# [Dataset excerpts]
:::::

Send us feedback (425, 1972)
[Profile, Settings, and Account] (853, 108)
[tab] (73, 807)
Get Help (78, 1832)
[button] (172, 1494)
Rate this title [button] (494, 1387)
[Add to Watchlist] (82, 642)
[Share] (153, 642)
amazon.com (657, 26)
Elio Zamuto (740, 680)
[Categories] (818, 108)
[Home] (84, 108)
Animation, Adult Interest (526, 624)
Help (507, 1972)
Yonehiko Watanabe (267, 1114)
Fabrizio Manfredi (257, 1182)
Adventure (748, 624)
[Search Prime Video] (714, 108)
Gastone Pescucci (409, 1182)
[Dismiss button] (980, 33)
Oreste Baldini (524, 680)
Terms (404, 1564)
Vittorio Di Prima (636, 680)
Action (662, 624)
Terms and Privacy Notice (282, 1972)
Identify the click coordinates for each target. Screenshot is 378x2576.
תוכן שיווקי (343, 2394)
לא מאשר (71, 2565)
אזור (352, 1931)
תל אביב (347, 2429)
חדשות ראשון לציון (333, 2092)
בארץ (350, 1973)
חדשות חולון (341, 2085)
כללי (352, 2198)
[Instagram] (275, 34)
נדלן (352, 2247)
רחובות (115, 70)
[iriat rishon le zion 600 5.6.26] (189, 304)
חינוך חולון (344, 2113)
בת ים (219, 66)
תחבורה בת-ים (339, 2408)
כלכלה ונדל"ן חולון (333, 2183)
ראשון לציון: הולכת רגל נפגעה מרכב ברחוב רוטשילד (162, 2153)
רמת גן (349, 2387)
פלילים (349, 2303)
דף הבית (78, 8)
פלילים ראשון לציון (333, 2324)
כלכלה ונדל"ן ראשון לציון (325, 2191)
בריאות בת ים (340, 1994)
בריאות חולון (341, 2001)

:::::

# [Exercise aim]
If the string "לציון" is in a line of the entries, pick that line out.

# [Exercise output]
חדשות ראשון לציון (333, 2092)
ראשון לציון: הולכת רגל נפגעה מרכב ברחוב רוטשילד (162, 2153)
פלילים ראשון לציון (333, 2324)
כלכלה ונדל"ן ראשון לציון (325, 2191)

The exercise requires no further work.